In the 1980s, America was undergoing a scourge of drug-related calamities. Cocaine was becoming more popular among the Wall Street yuppie set, yielding to freebasing and eventually crack cocaine, which spread across the US like wildfire. As a reaction, countless numbers of special interest groups and government initiatives against drugs like the ill-fated War on Drugs and Tipper Gore’s PMRC began to emerge, including many coming from music.

So as more traditional rap started giving way to Gangsta Rap and Hip Hop, the anti-drug ethos was still, in these early days, prevalent among acts as diverse as Ice-T and, surprisingly, NWA. The latter’s seminal album Straight Outta Compton featured a single titled “Express Yourself”, which was an anti-drug anthem, with member Dr. Dre rapping, “I still express, yo I don’t smoke weed or sess.”

THC University

However, it wouldn’t be long before many Hip Hop artists – including Dre himself – pulled a sudden 180 on this stance, and by 1992, ganja had gone from a verboten topic to the prevalent theme of Hip Hop to come, even in the mainstream.

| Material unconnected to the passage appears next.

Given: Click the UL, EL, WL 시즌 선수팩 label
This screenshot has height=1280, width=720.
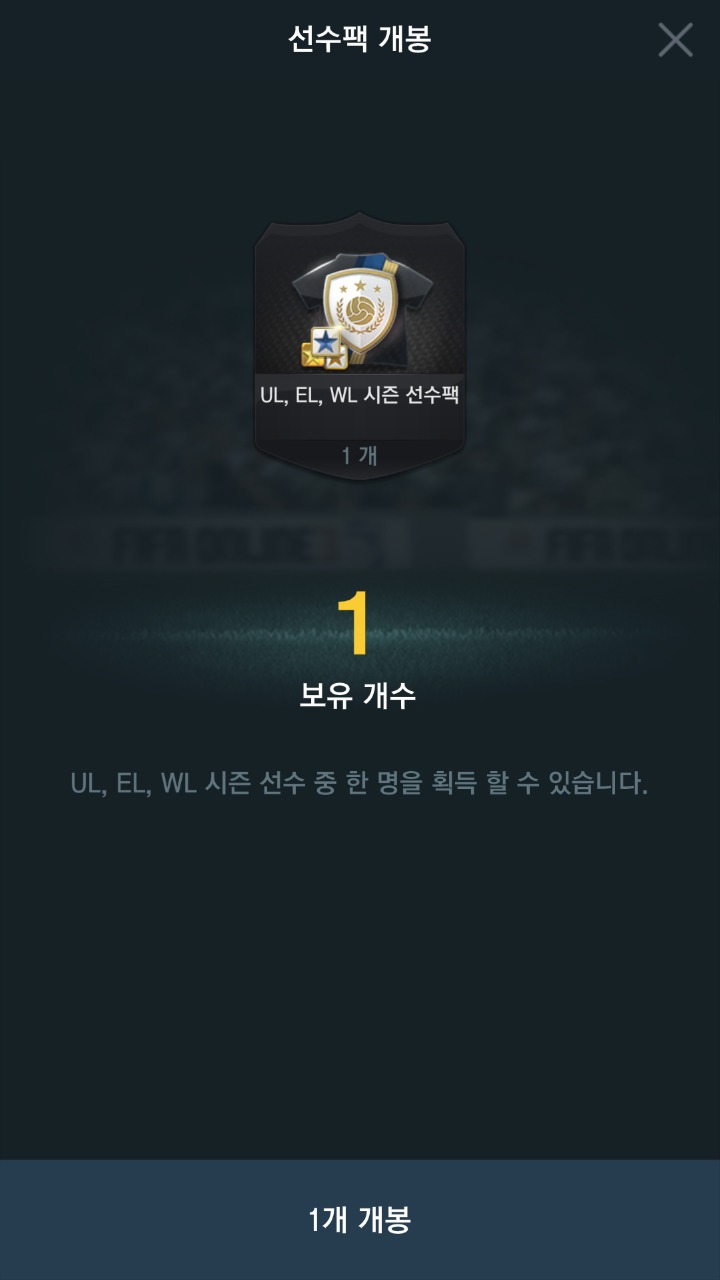Looking at the screenshot, I should (x=360, y=395).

90s Hip Hop’s Early Canna Soldiers

In 1992, Dr. Dre released another seminal Hip Hop album – this time solo – titled The Chronic. A far cry from his anti-weed stance, the title itself is a reference to “chronic” a slang whose meaning varies from smoking up all the time to the name for the bud itself – “smoking chronic”. And Dre wasn’t alone. Although The Chronic is arguably the album that pronounced weed and Hip Hop to be man and wife, a year earlier, Cypress Hill planted the first flag with their self-titled debut, which featured a skull and a pot leaf, and lyrics candidly praising pot smoking. It was a brazen defiance of conservative America’s stance against drugs, and a trailblazer for an entire decade.

This defiance was certainly not lost on the emerging youth of the Grunge era, who had kept their pot smoking ways under wraps whenever possible. But now that this brazen new sensibility was breaking boundaries on pot culture, the youth were ready to eat it up, having been fed on a sterile diet of anti-drug platitudes since they were schoolchildren. To boot, their parents hated it, making the allure all that much more appealing.

Into the Mainstream

It would still be a few years before chronic Hip Hop would make its way into the acceptable mainstream, mainly due to pushbacks from suburban conservative white Americans, who were slowly losing their throttlehold on the American virtue system against a tide they could no longer push back. Hip Hop weed culture was here to stay, and it was proud.

On through the 90s, this vanguard was held by Snoop Dogg (“sticky-icky-icky”), Busta Rhymes (“yo spliff, where the weed at? Gimme some mo’”) Notorious B.I.G., Jay-Z and several others before the end of the decade culminated with Afroman’s upbeat, radio-friendly hit “Because I Got High”.

With that, the heyday of 90s Hip Hop cannabis culture drew to a close; there couldn’t be anymore fresh ground to cover after cannabis become well-accepted, popular, and mainstream. However, purists look back on this era with a note of nostalgia, remembering when Hip Hop was about resistance and standing up for who you were in the face of the system, which made the marriage between Hip Hop and pot in the 90s simply immortal.